"I would recommend" = "I recommend." It doesn't hurt to say "would," but you can sound more certain, and use fewer words just by omitting it.
Be on the lookout for conflict of interest (none in this case, but some worried that they couldn't be attorney for both Ms. Martin and Paramount).
Typically this is entered into prior to a definitive agreement. Sometimes the parties want to put the preliminary agreement on paper because the deal seems too iffy, and they want to create some sort of moral/ethical binding, even though it's subject to further, more precise, drafting. Basically, some stuff that the parties agree not to go back on. Also worthwhile if the transaction is complex enough that there will be a long lead time before the definitive agreement, so expectations don't drift.
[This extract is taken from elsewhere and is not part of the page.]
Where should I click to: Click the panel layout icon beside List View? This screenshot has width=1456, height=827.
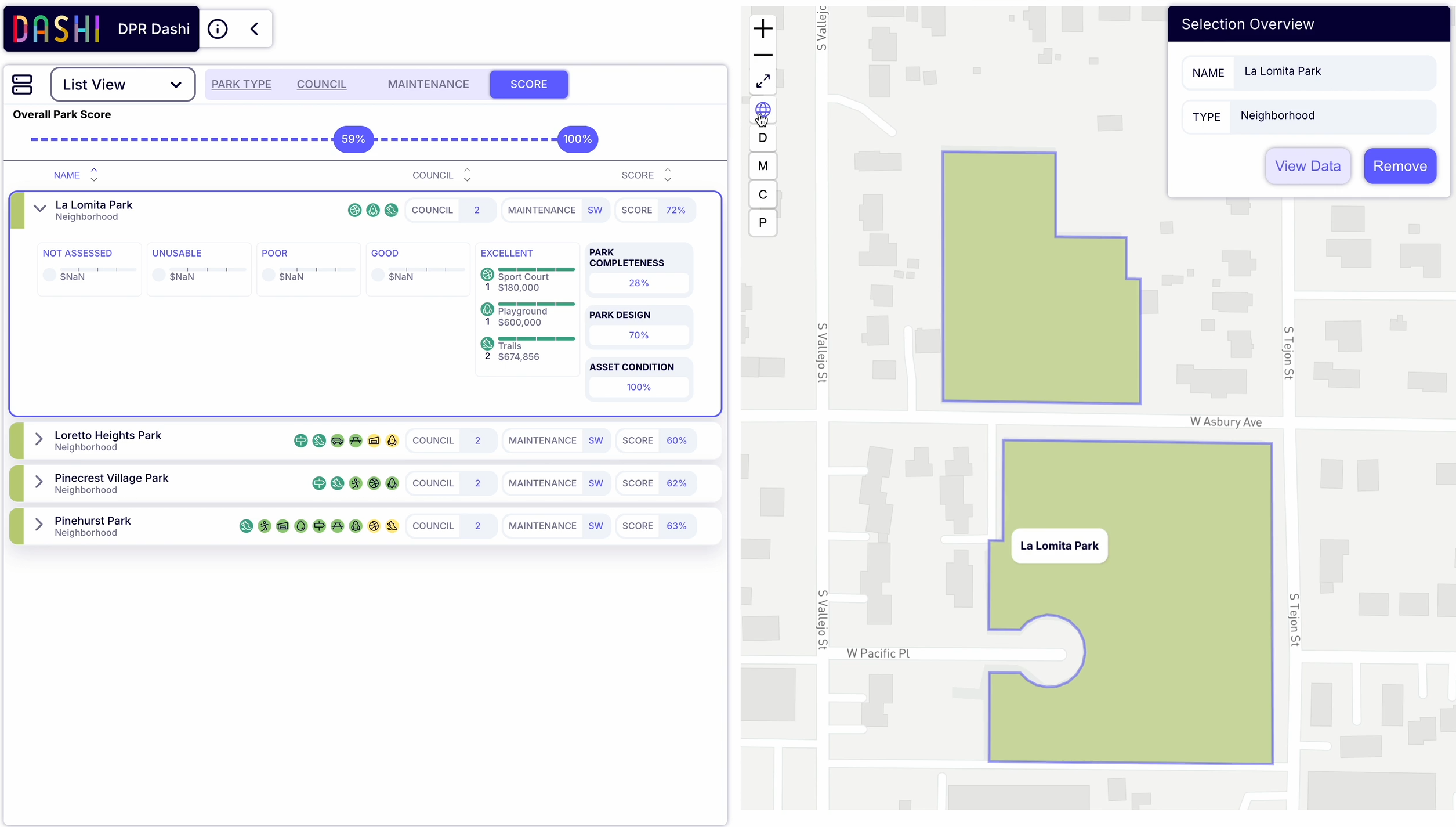click(x=22, y=84)
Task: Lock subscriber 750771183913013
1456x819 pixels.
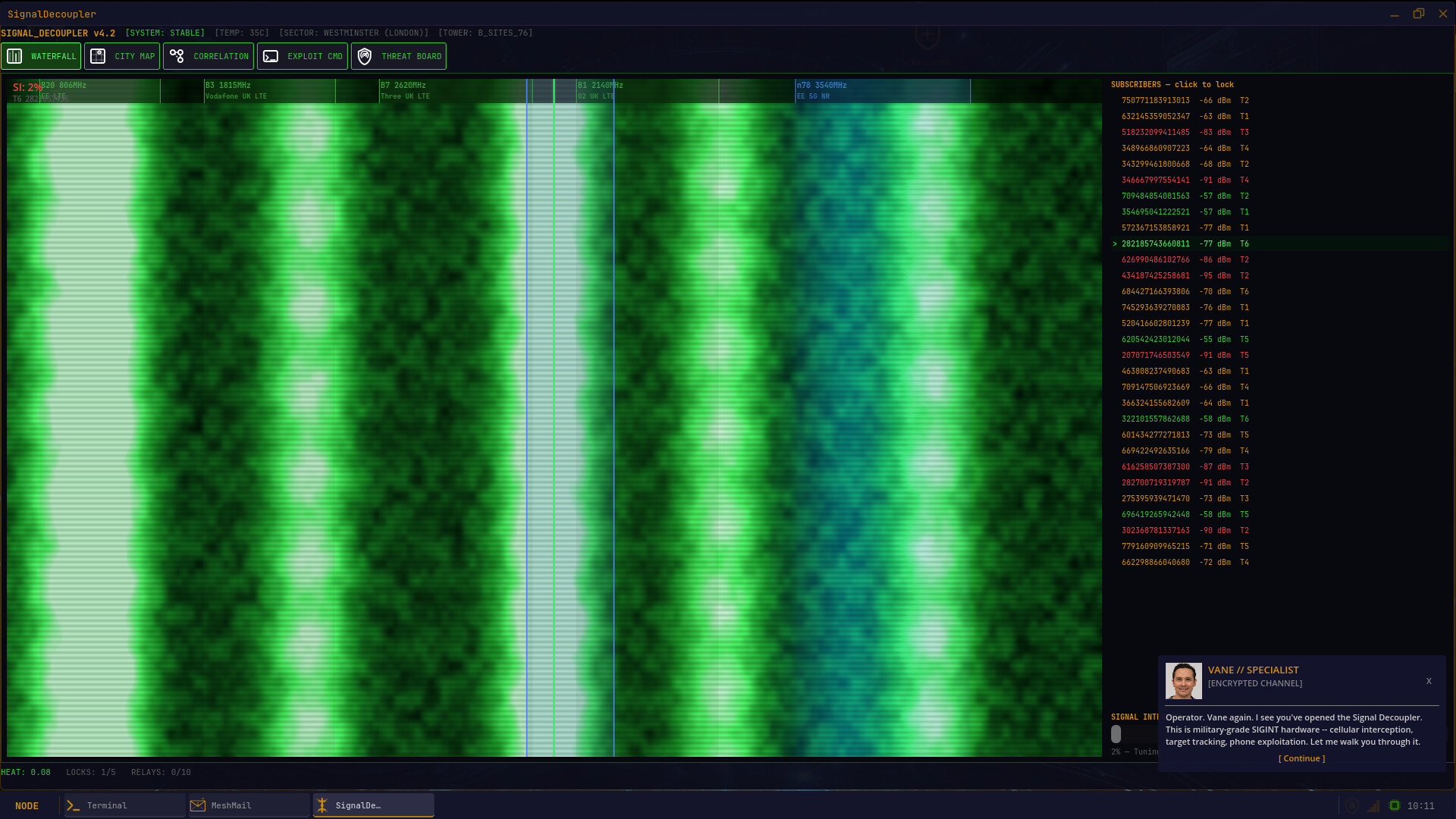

If some portion of the deal is going to be extremely complex, it's desirable to set it out to ensure that there's really a meeting of the minds. Basically, to get the dealbreakers out of the way up front. It also allows the parties to take a basic agreement back to their various tax lawyers, etc., so that they can consult about the consequences.
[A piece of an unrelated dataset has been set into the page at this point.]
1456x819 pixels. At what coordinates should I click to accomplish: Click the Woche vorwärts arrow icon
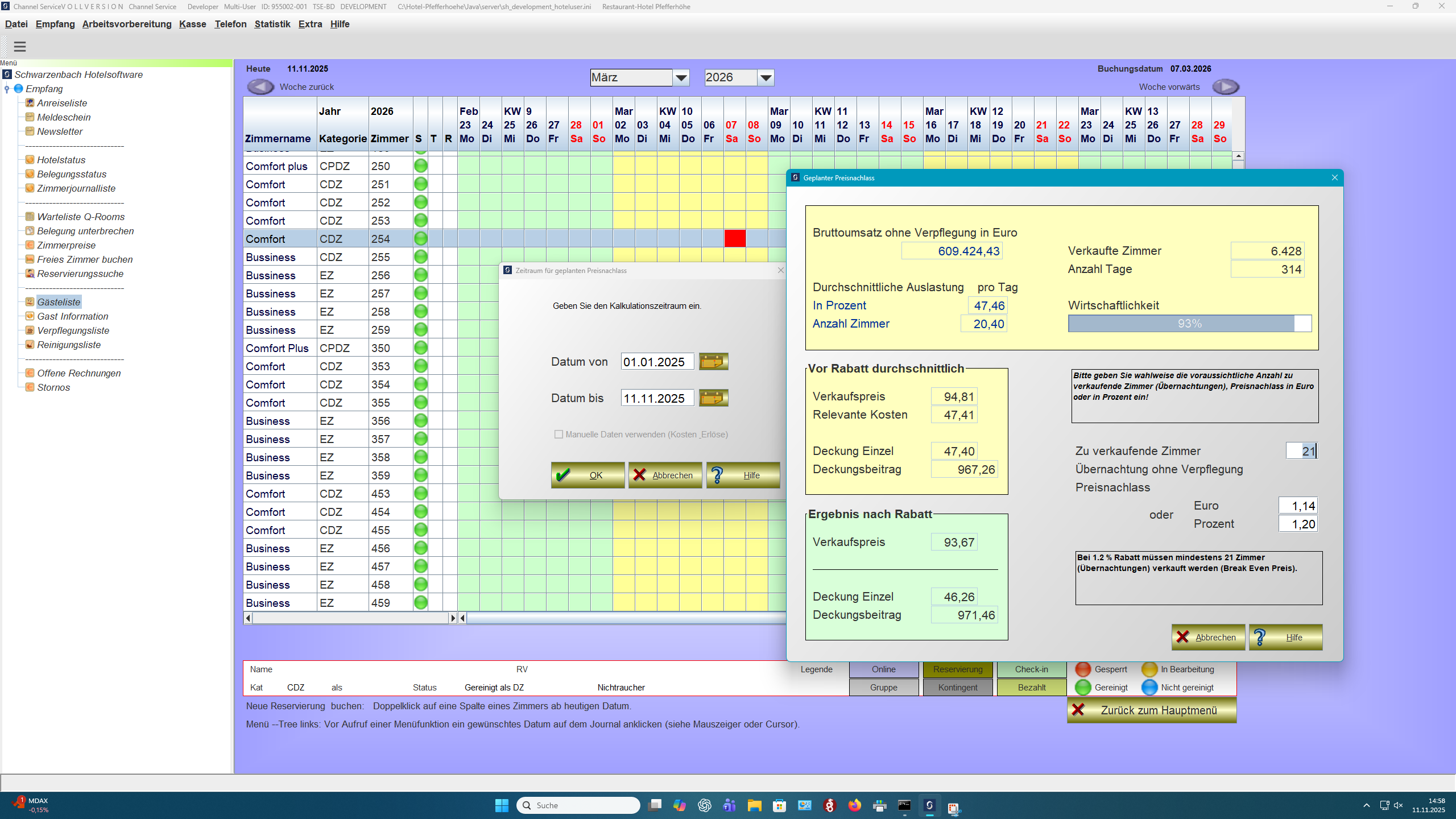coord(1226,86)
This is often the appropriate time to make an announcement of the fact that the transaction is pending. For example, if the seller is a publicly-held company (or the buyer, for that matter, if it's a material acquisition). It can also serve as a pre-merger notification to DOJ or FCC or whoever-- filing the letter of intent can trigger the waiting period, so that's nice.
Consider the difference between a stock purchase agreement (just signing over stock) and an asset purchase agreement (changing title to every asset: patents, factories, etc.).